Cumia schoutanica

Scientific classification
- Kingdom: Animalia
- Phylum: Mollusca
- Class: Gastropoda
- Subclass: Caenogastropoda
- Order: Neogastropoda
- Family: Colubrariidae
- Genus: Cumia
- Species: C. schoutanica
- Binomial name: Cumia schoutanica (May 1910)
- Synonyms: Fusus schoutanicus (May 1910); Pisania schoutanicus May 1910;

= Cumia schoutanica =

- Authority: (May 1910)
- Synonyms: Fusus schoutanicus (May 1910), Pisania schoutanicus May 1910

Species of gastropod

Cumia schoutanica is a species of sea snail, a marine gastropod mollusk in the family Colubrariidae. It is also sometimes referred to as Pisania schoutanica. The species was first described by May in 1911.

== Key characteristics ==
The shell size varies between 15 and 31 mm.

- Kingdom: Animalia
- Phylum: Mollusca
- Class: Gastropoda
- Order: Neogastropoda
- Family: Colubrariidae
- Genus: Cumia.

==Distribution==
This species is distributed in Australian waters along Queensland, Victoria and Tasmania.

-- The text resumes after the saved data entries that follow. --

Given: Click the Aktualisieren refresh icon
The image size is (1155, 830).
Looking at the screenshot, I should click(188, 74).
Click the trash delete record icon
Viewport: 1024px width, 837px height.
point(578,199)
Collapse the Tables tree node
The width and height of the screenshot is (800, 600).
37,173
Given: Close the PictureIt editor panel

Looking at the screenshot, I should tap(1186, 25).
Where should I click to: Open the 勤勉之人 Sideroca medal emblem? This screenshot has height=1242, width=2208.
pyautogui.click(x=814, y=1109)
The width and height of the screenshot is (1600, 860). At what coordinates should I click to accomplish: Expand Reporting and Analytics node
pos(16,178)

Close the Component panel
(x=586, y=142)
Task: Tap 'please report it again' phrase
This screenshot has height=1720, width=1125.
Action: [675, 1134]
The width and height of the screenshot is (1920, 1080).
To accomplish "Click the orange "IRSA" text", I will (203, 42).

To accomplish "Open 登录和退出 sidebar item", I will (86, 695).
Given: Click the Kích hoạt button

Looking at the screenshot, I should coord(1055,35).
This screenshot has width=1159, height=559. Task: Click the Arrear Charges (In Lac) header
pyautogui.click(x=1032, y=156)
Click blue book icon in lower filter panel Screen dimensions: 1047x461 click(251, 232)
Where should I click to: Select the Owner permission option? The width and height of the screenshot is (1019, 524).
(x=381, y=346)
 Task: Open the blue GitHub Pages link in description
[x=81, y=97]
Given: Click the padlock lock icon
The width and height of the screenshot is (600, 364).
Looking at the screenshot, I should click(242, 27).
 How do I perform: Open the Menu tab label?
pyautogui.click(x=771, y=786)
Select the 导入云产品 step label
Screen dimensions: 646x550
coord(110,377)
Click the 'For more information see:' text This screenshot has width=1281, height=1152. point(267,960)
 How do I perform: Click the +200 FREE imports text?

It is an extant species, meaning it's both recognized and living today.

While Cumia species are marine and often associated with seafloor environments, specific depth data for C. schoutanica isn't readily available in literature. However, related taxa in Colubrariidae are typically found in subtidal to offshore sandy or muddy substrates.